Posts Tagged ‘Ephesians 4:26’

Day 37 How to Lead by THE BOOK: Get Mad or Even?

Friday, August 13th, 2010

There’s an old saying that goes, “Don’t get mad, get even.” Frankly, that’s lousy advice!

Unfortunately, business people waste a lot of energy plotting revenge on competitors, bosses, and co-workers for sleights and injuries, perceived or real. They rehearse offenses over again in their minds, zapping themselves of any power in the present, because they continue living in the past.

In, How to Lead by THE BOOK, I’ll address what the Bible has to say about a wide range of emotions that leaders may feel on a daily basis: anger, worry, lust, and the like.

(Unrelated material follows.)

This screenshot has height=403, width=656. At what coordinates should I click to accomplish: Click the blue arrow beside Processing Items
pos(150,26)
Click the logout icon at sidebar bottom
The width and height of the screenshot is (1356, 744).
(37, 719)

Interestingly, the Bible never declares these emotions themselves as sinful. Rather, it is what the emotions can cause you to do that makes them very dangerous. To lead effectively and with integrity, it’s essential to understand this difference.

Take anger for instance, In Matthew 5:22, Jesus says: “But I say to you that whoever is angry with his brother without a cause shall be in danger of judgment…” Notice, He didn’t say that if you’re angry you’ve already sinned and are judged. Instead, He used the words “in danger of judgment.” Why would feeling angry put you in danger of judgment? Because of the sin it may cause you to commit. Thus, anger in itself is not sin, but it is dangerous! In Ephesians 4:26 Paul wrote, “Be angry and do not sin: do not let the sun go down on your wrath¬† nor give place to the devil.” The fact that he said, “be angry and do not sin” shows us that anger and sin are not one in the same. However, the danger of remaining angry is made clear by his admonition to “not let the sun go down on your wrath, nor give place to the devil.” As most of us have learned from experience, when you stay angry, you are more likely to sin. As the offense builds up in you, you’re likely to strike back physically, to sin with your speech, and the like.

We all feel a wide range of emotions on the job and at home from day to day. Some are healthy and others are deadly. It’s what you do as a result of the emotions that determines a sinful act or lifestyle. While you cannot choose what happens to you, you are responsible for your response to it. And the quality of your response will go a long way in determining the quality of your emotional well being, your leadership, and your life.